I began to worry about the Jamaican lady with the long painted fingernails, Vincent, the diligent Indonesian chap, who always reminds you of the current offers, “You know this is buy one get one free, don’t you?” and lets you run back down the aisles, Supermarket Sweep-style to pick up the free tin of soup before returning red-faced and out of breath to the till. Did they all lose their jobs to Nurse Ratched’s voice? How would Joyce keep up those fantastic nails? Don’t they know that acrylics aren’t cheap?

Worse still, what about my favourite cashier, Hassan? The sweet old man who’s like your granddad, who packs my bags without hesitation and even lets me off the odd 10p here and there if I don’t have it, with an unmistakeable twinkle in his eye at my polite protestations as he adds that it’ll be ok as long as I bring the money with me the next time, knowing that I never will. I remember blushing like a teenager when I had to ask him for condoms, and shamefully bottled out at the last minute with a request for some Rennies from behind the counter instead. He was the nearest you can get these days to the old-fashioned local shopkeeper, who saw his customers regularly and built up a relationship with them, knowing not only his, but his customer’s onions too. A community figure who people would visit (under the guise of buying toilet roll) to have a gossip or a debate about the front-page story of the newspaper, not just to make a cold transaction.
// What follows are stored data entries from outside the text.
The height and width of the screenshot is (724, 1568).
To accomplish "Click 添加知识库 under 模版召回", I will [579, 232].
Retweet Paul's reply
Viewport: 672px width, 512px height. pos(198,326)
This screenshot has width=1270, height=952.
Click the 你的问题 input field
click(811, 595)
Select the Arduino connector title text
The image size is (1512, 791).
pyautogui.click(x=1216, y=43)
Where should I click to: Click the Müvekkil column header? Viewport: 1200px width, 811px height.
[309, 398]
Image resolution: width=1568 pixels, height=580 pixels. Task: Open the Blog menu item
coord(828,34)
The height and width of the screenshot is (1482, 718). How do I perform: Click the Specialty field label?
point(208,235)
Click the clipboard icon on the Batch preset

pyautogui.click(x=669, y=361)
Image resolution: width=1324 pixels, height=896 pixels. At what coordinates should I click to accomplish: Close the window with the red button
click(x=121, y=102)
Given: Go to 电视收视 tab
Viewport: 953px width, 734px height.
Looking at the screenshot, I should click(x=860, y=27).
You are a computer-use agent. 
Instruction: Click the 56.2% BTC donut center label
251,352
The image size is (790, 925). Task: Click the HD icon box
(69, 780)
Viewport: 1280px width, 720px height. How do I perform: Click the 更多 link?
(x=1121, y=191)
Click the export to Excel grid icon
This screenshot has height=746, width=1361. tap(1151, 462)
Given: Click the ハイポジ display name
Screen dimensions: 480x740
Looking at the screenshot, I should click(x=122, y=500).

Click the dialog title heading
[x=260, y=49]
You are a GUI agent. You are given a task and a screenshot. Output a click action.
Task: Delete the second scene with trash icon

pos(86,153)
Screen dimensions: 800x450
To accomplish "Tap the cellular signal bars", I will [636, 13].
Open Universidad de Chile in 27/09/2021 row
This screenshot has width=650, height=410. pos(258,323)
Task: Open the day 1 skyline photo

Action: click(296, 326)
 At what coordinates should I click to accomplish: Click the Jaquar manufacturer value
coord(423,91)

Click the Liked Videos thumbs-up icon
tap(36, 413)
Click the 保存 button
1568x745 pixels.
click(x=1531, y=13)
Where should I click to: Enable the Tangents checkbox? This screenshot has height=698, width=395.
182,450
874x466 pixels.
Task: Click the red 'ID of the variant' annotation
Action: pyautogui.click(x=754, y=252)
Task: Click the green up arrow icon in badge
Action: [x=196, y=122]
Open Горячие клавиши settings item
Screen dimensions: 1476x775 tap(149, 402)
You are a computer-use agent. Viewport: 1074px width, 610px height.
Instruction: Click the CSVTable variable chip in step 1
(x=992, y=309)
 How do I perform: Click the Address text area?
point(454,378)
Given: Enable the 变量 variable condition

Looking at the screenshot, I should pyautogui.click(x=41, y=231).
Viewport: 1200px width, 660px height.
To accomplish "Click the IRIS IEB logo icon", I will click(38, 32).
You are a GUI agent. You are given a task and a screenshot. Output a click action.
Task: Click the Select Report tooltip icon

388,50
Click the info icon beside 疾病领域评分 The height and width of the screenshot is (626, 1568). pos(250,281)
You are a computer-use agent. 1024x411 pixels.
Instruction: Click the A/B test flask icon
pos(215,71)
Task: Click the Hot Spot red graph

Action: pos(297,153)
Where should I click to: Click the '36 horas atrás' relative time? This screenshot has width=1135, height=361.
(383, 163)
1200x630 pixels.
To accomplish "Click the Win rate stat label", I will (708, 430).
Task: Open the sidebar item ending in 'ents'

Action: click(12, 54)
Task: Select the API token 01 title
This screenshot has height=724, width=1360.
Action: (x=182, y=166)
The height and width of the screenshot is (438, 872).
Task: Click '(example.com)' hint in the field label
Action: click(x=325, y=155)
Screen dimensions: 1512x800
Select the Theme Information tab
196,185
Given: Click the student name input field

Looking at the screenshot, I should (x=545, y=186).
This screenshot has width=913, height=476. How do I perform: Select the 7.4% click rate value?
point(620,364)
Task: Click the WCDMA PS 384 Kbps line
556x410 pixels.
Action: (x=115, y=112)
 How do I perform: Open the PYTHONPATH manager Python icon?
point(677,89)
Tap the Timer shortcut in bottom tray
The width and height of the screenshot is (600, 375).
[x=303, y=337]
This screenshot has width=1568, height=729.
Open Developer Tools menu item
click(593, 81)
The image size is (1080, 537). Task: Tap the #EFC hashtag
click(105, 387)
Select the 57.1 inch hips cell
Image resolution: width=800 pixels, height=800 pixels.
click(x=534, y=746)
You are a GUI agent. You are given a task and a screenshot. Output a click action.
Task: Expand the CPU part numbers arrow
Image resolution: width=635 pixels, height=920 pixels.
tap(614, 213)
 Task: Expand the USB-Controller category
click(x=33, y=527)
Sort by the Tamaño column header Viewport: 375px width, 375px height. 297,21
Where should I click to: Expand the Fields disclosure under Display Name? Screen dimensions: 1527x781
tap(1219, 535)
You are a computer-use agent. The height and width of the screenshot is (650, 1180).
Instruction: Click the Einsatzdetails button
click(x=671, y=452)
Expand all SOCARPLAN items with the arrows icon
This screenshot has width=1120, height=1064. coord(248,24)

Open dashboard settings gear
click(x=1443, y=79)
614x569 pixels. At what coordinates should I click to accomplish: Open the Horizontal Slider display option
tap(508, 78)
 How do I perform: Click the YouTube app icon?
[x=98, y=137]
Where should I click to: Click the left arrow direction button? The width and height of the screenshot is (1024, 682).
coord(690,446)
As these shopkeepers and their local independent shops have almost been completely wiped out by the Supermarket, Pound Shop and Cost-Cutter franchises, us city dwellers at least have become incapable of developing more than a ‘hi and bye’ relationship with our cashiers. But now it seems that even this is being taken away from us. The human contact with people from different walks of life, which drags us out of the trap of our protective bubbles, which are actually the cause of our paranoia and fear. Mental really, aren’t we? Yes after the mysterious disappearance of the cashiers, Nurse Ratched’s voice has taken over the asylum, and now there’s only one way out. Find the nearest Red Indian called Chief and get him to lob a drinking fountain threw the window of your local Sainsbury’s or Tesco, then run like the wind and escape to a hippy commune where they grow their own food.